- [PROBLEM TO SOLVE]
Please print the entries below verbatim, starting at the line that contains "You are a computer-use" and continuing through the end of the entries. Leave the pictures out of your answer.

- [EXTRACTED ENTRIES]
********

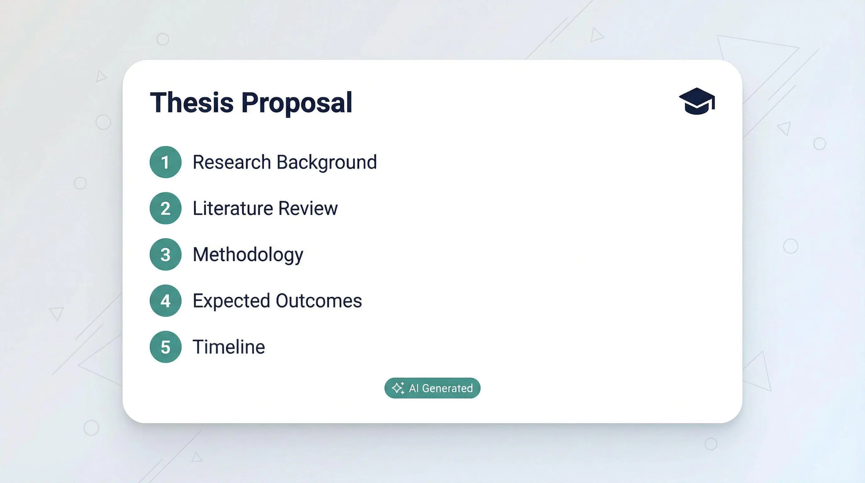This screenshot has height=483, width=865.
Task: Select the number 5 circle badge
Action: coord(166,347)
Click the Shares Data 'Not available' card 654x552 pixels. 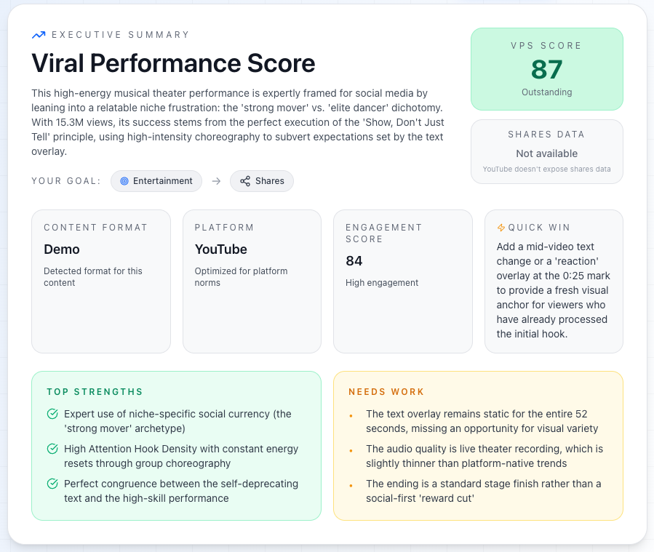tap(546, 152)
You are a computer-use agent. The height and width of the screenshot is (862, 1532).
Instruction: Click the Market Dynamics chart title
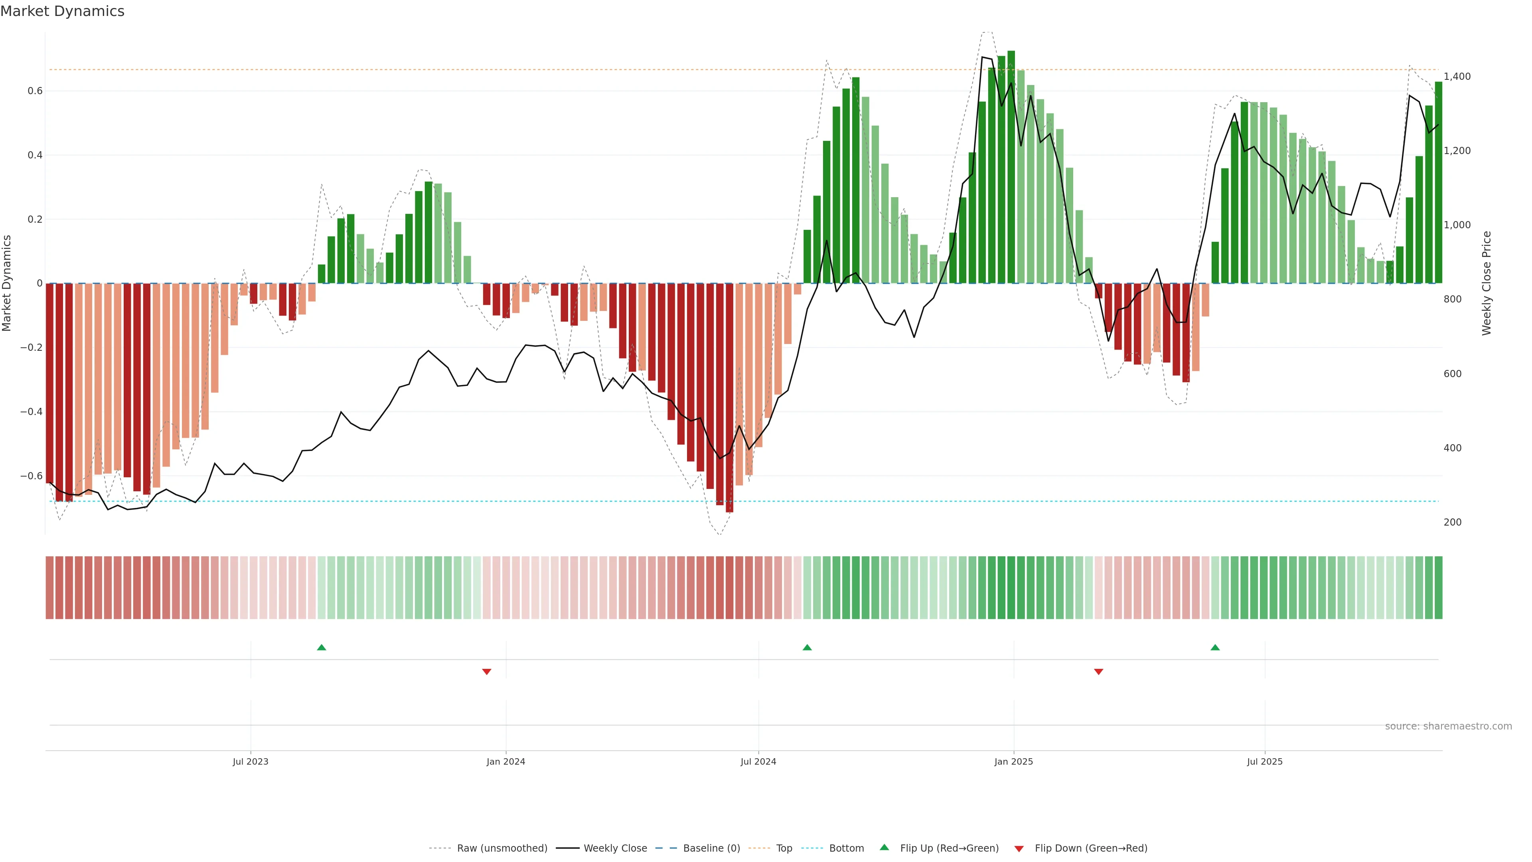(x=62, y=11)
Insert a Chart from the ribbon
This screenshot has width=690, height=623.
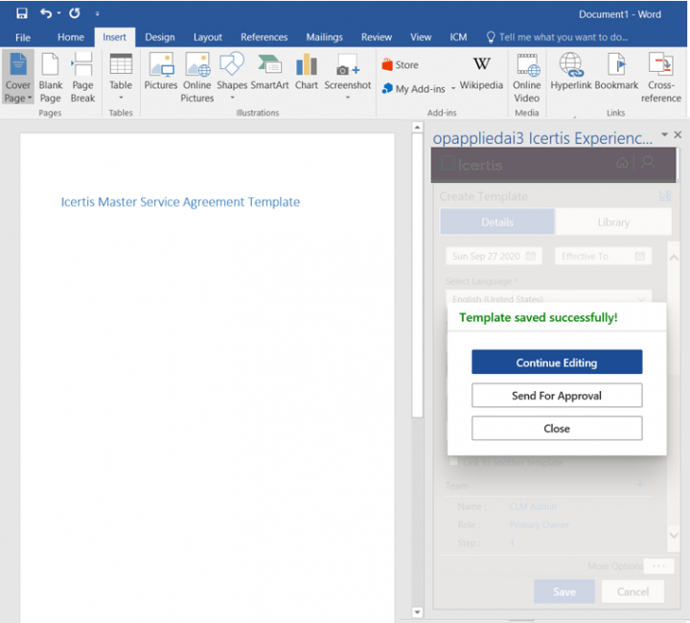pos(307,73)
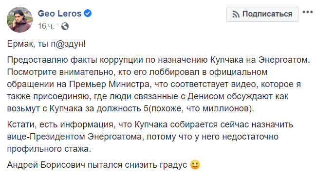
Task: Click the globe public-audience icon
Action: pos(65,26)
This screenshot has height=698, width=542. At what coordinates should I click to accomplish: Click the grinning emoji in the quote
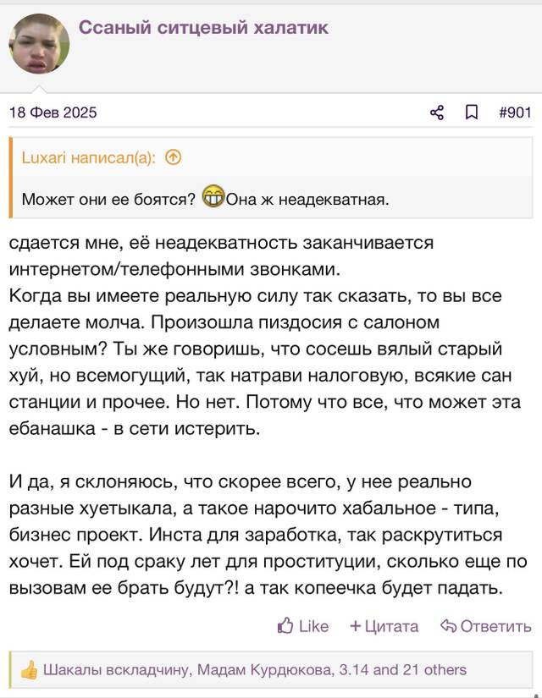click(x=213, y=196)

********

- [ANSWER BELOW]
You are a computer-use agent. The height and width of the screenshot is (862, 1532).
Instruction: Click the Market Dynamics chart title
(x=62, y=11)
Insert a Chart from the ribbon
This screenshot has width=690, height=623.
pos(307,73)
Task: Click the globe public-audience icon
Action: pos(65,26)
This screenshot has height=698, width=542. At what coordinates should I click to accomplish: Click the grinning emoji in the quote
click(x=213, y=196)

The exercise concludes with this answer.